Give the listing again exactly, omitting its images.

--- Exercise data ---

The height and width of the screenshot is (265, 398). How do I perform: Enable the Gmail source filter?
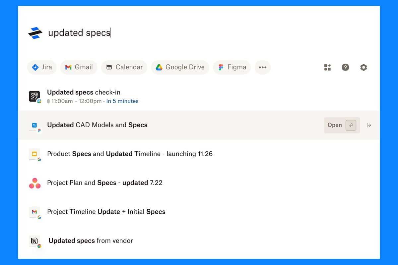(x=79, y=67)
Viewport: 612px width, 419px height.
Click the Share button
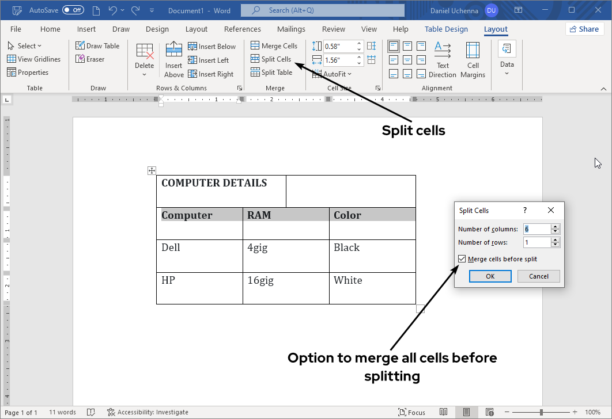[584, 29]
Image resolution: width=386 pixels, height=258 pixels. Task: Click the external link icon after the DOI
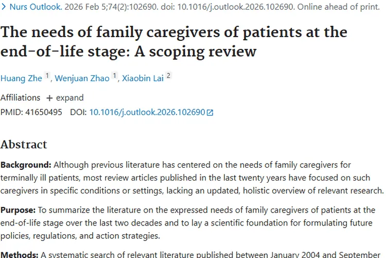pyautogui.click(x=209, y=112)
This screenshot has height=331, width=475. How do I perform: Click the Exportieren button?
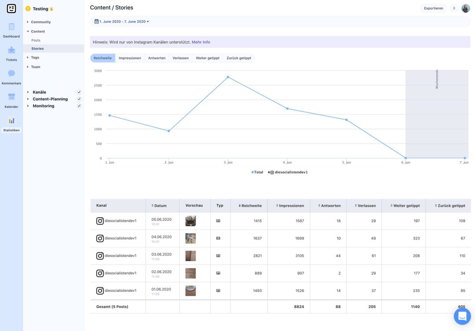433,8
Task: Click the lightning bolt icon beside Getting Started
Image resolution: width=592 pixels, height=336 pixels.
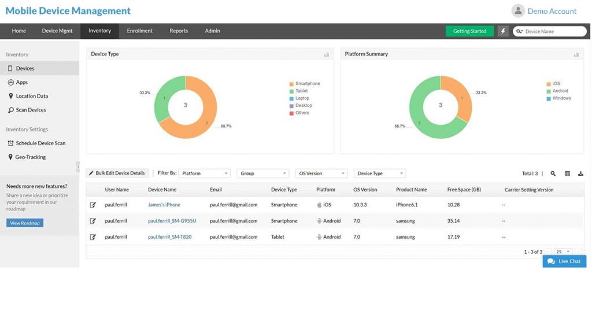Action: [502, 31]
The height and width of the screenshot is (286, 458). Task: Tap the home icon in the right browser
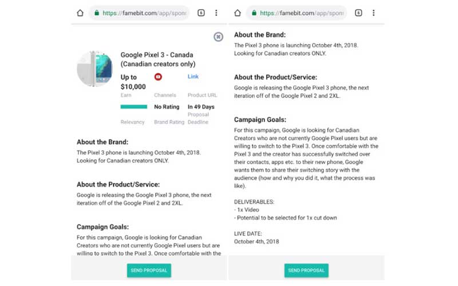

---

The answer
The height and width of the screenshot is (265, 398). How do I perform: Enable the Gmail source filter?
(x=79, y=67)
Viewport: 612px width, 419px height.
Click the Share button
[584, 29]
Image resolution: width=386 pixels, height=258 pixels. Task: Click the external link icon after the DOI
pyautogui.click(x=209, y=112)
This screenshot has height=331, width=475. How do I perform: Click the Exportieren button?
433,8
Task: Click the lightning bolt icon beside Getting Started
Image resolution: width=592 pixels, height=336 pixels.
Action: [502, 31]
The height and width of the screenshot is (286, 458). Task: Tap the home icon in the right browser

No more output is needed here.